Over 10 million customer details of people who stayed in the company's hotels have been posted to an online forum including names, addresses and passport numbers.
MGM confirmed the breach but stated they could not say exactly how many people may have been affected because the information could be duplicated.
"Last summer, we discovered unauthorized access to a cloud server that contained a limited amount of information for certain previous guests of MGM Resorts. We are confident that no financial, payment card or password data was involved in this matter," a spokesperson for MGM Resorts said.

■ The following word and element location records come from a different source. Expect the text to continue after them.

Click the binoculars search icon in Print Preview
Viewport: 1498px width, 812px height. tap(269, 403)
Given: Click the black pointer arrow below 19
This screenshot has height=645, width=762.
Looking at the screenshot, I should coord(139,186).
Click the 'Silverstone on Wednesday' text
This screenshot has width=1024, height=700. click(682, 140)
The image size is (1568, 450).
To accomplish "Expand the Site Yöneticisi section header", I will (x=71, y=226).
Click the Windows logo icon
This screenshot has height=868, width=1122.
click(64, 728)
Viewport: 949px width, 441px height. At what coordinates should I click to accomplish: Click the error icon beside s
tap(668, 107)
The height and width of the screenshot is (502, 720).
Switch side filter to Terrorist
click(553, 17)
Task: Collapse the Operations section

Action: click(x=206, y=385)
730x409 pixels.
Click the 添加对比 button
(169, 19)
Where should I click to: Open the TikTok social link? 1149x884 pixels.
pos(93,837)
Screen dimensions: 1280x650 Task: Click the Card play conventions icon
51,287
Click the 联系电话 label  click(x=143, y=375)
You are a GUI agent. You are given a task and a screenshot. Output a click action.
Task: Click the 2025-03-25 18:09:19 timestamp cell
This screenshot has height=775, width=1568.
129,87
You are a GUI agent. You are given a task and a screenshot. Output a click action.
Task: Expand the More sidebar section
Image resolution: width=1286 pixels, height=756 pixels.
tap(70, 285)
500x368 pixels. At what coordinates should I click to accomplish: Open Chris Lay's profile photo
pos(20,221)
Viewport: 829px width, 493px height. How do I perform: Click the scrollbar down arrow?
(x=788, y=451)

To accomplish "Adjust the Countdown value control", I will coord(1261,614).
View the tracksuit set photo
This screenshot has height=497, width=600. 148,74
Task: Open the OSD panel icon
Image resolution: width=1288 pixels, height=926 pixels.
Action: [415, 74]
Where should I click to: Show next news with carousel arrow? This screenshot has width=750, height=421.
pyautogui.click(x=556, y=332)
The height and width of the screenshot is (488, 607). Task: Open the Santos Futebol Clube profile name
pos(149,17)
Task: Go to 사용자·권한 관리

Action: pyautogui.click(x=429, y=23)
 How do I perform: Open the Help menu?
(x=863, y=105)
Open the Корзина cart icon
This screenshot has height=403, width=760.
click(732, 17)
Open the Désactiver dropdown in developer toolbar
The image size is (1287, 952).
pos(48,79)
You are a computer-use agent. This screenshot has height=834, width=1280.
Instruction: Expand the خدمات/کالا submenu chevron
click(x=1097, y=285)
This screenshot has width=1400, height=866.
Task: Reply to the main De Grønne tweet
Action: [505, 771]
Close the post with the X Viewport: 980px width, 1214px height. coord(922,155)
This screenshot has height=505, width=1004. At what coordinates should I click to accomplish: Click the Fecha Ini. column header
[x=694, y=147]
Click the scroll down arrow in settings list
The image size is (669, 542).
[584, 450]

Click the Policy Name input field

High profile figures such as celebrities, CEOs, reporters and government officials who have stayed in MGM resorts are likely to have been affected.
MGM said it was "confident" no financial information had been exposed and that it notified customers of the breach last year.
Approximately 1,300 former guests were told that sensitive information including passport numbers had been revealed and 52,000 customers were informed that less sensitive personal information was exposed, said the BBC.
Hotels included under MGM Resorts in Las Vegas are the Bellagio, Aria, MGM Grand, Mandalay Bay, Park MGM, Mirage, New York New York, Luxor and Excalibur.
However, the company also has resorts in Atlantic City and Detroit.
Hackers can use information to source different credentials such as passwords and usernames and carry out targeted cyber-attacks in the future.
Those who have had information stolen could face a higher risk of receiving spear-phishing emails, and being SIM swapped, Under the Breach told ZDNet.
However, this is not the worst data leak in recent history. The Marriott Hotel data hacking scandal in 2017 still remains the largest personal data breach to date, when over 500 million hotel guests’ personal details were stolen.